## [WORK ITEM]
Determine how many lines in the entries below contain "target", and output only that number.

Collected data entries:
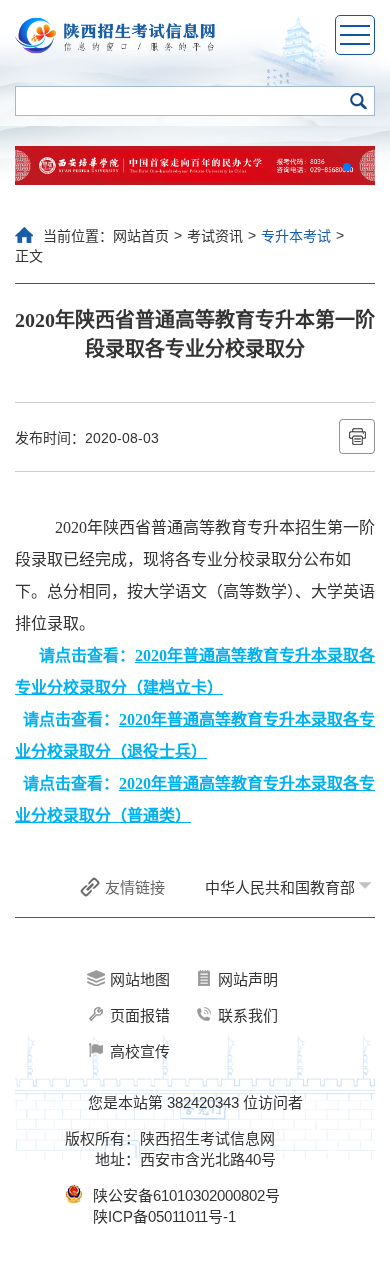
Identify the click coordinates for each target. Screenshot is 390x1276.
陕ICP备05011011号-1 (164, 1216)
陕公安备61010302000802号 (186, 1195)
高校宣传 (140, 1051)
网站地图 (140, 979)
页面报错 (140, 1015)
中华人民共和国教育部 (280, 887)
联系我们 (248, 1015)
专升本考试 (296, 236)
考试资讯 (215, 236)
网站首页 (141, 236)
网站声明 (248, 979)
* * *
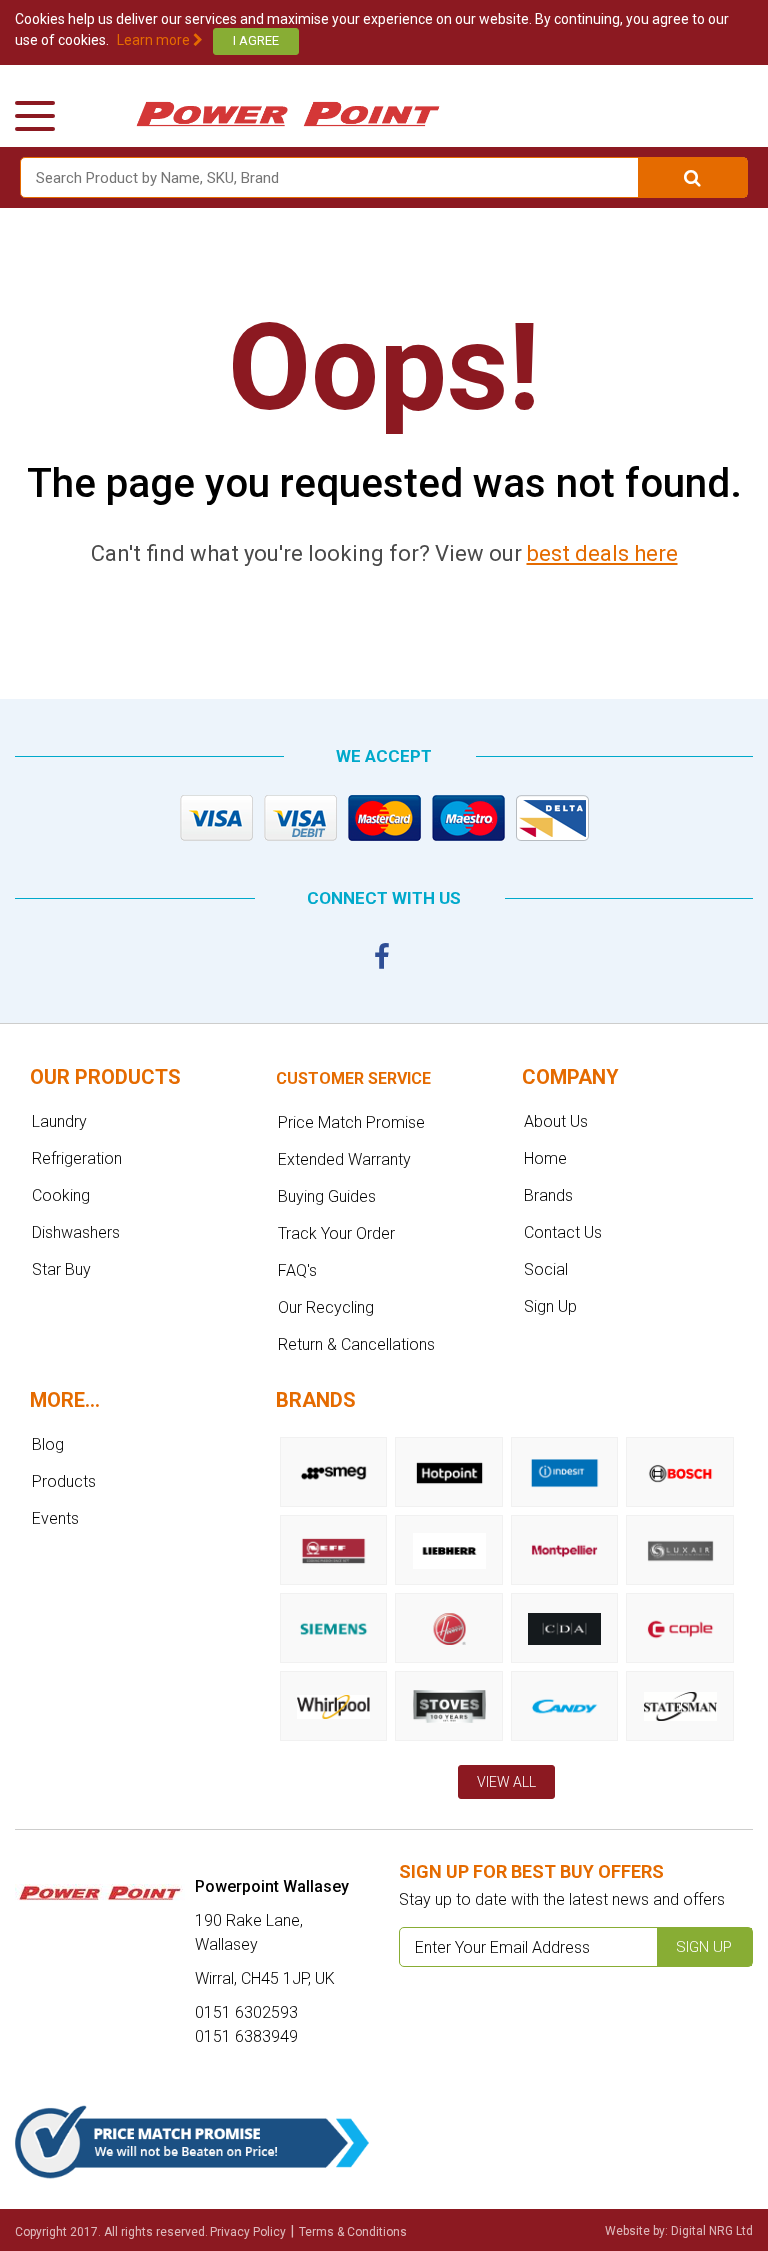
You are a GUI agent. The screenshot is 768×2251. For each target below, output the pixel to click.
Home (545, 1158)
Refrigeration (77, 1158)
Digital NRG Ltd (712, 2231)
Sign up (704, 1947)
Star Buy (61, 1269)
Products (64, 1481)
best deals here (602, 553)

## [RESPONSE FOR THIS EXERCISE]
2